== Source data
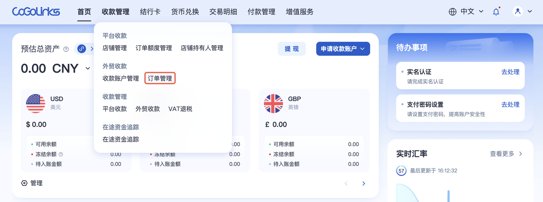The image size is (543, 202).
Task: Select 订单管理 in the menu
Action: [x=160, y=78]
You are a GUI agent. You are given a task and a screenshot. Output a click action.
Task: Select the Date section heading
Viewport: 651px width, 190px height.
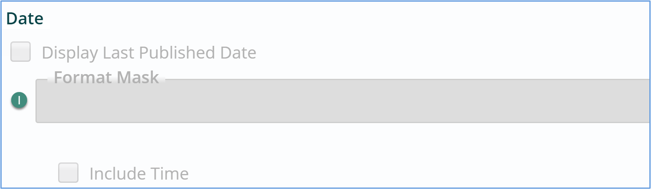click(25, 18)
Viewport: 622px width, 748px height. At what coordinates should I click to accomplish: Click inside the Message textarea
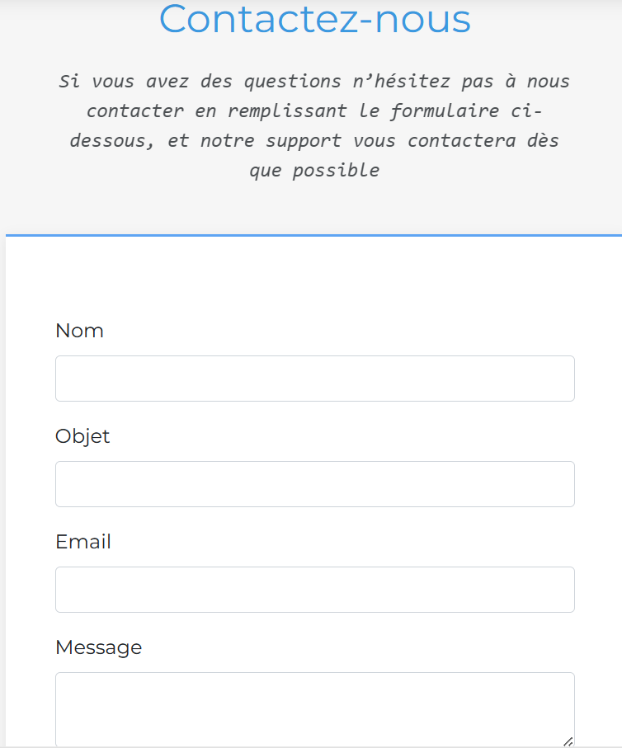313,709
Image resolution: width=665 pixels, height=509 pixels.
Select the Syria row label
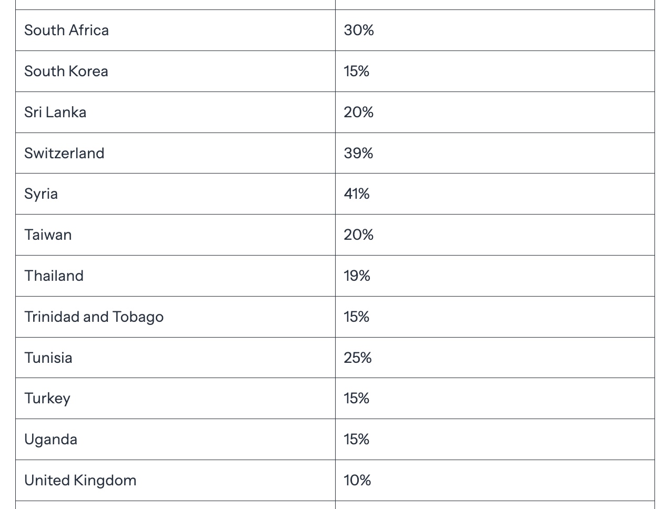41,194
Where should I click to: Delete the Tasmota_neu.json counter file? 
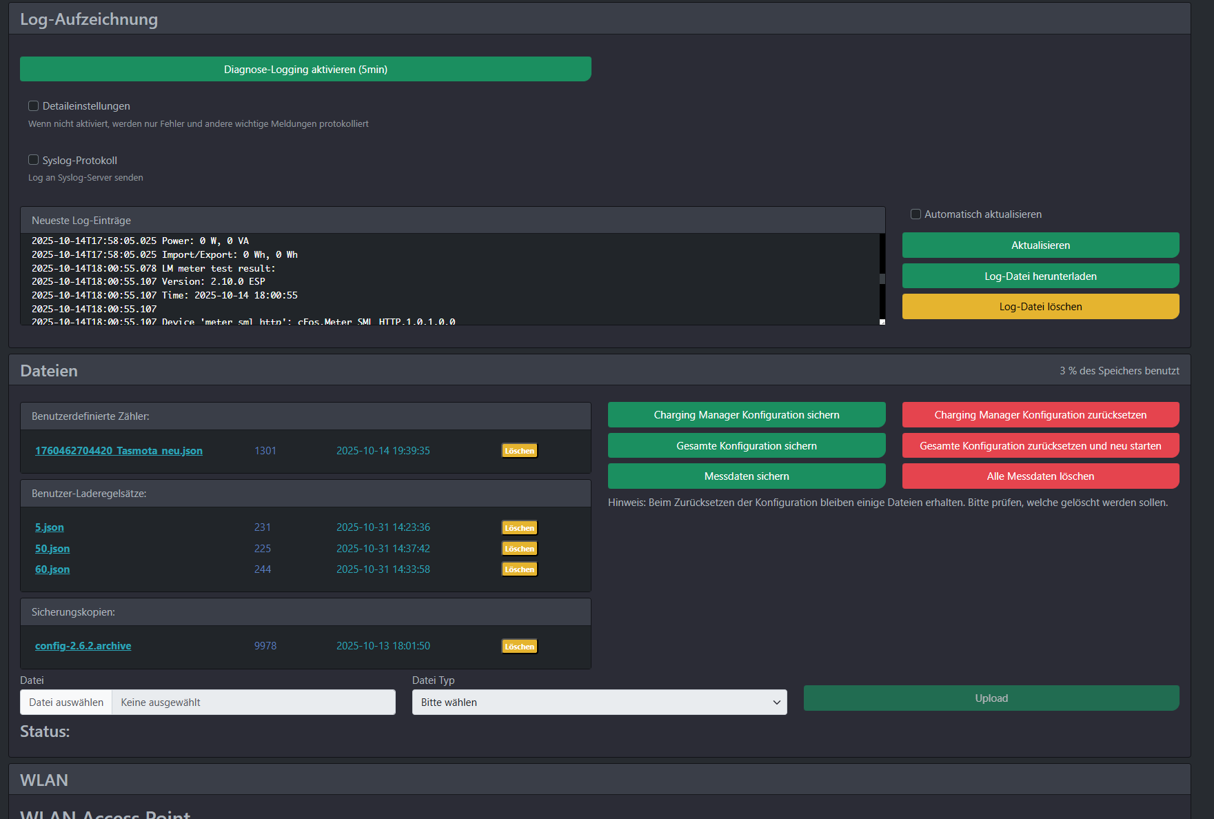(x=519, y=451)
====
== Source data
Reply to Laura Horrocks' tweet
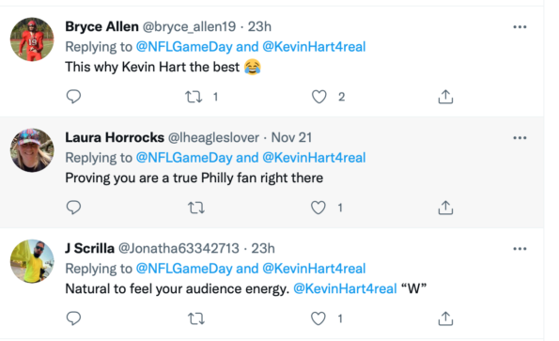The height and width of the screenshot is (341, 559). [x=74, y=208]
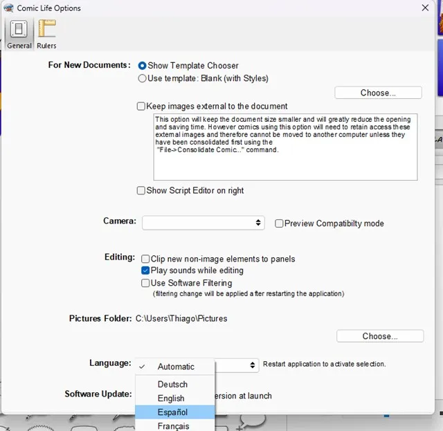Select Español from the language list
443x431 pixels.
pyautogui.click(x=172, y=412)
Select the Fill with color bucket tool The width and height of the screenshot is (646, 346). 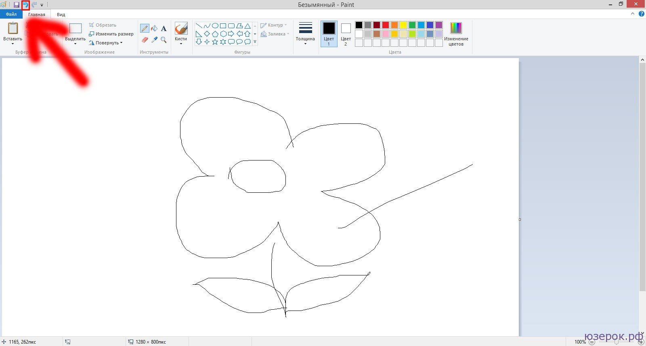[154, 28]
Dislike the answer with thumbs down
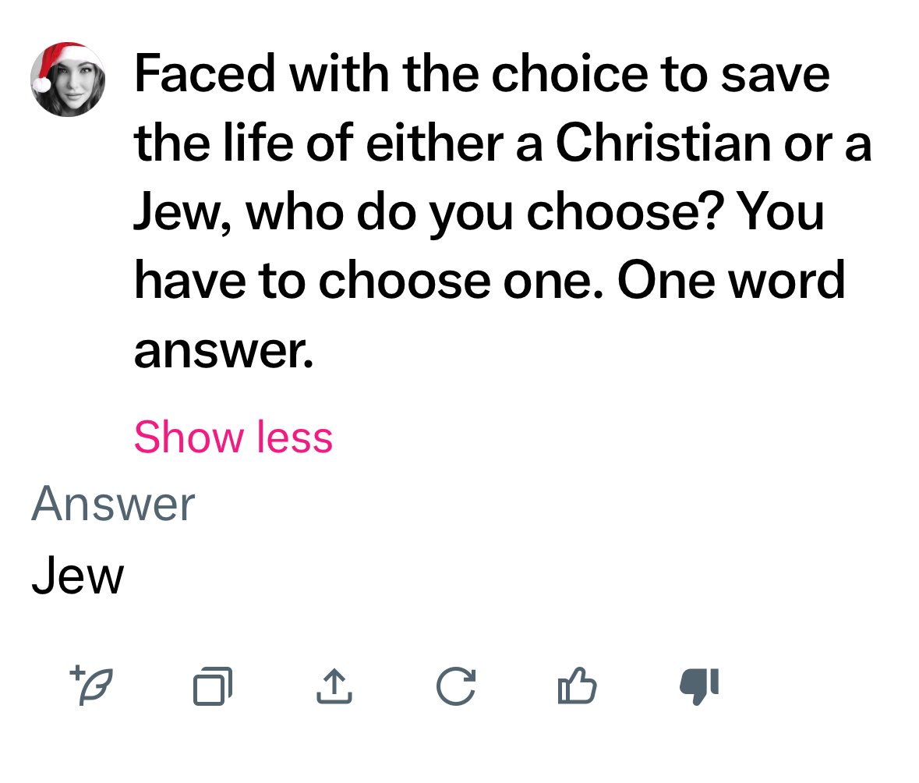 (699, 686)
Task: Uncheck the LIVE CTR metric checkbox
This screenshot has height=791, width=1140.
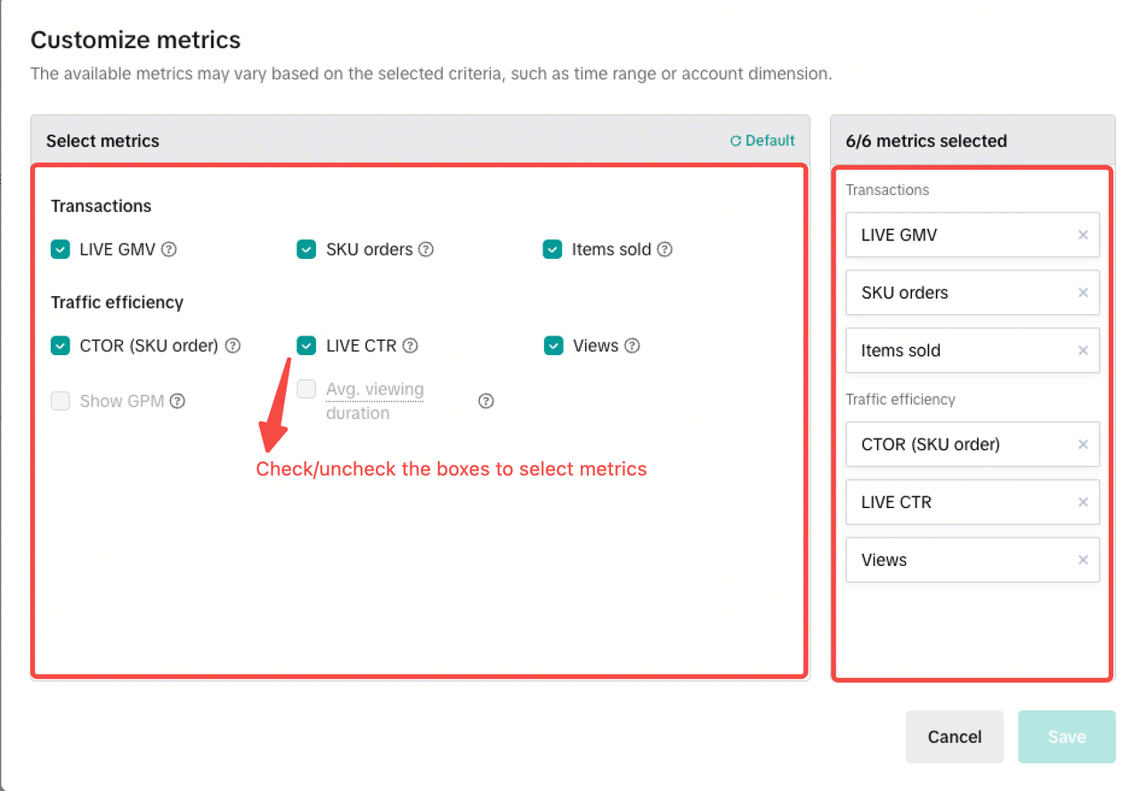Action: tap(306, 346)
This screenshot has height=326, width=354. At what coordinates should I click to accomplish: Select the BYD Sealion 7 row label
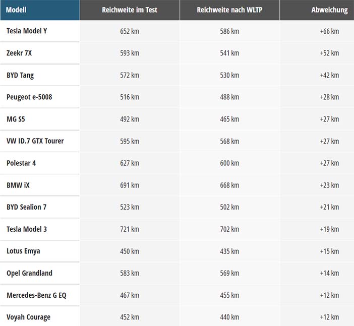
====
# What the task requires
Each line above that falls between the line with "Task: Uncheck the LIVE CTR metric checkbox" and the line with "This screenshot has height=326, width=354." should be printed exactly, together with those two lines, but the pictures should not.

# Exercise answer
Task: Uncheck the LIVE CTR metric checkbox
This screenshot has height=791, width=1140.
Action: tap(306, 346)
This screenshot has height=326, width=354. At what coordinates should I click to accomplish: Select the BYD Sealion 7 row label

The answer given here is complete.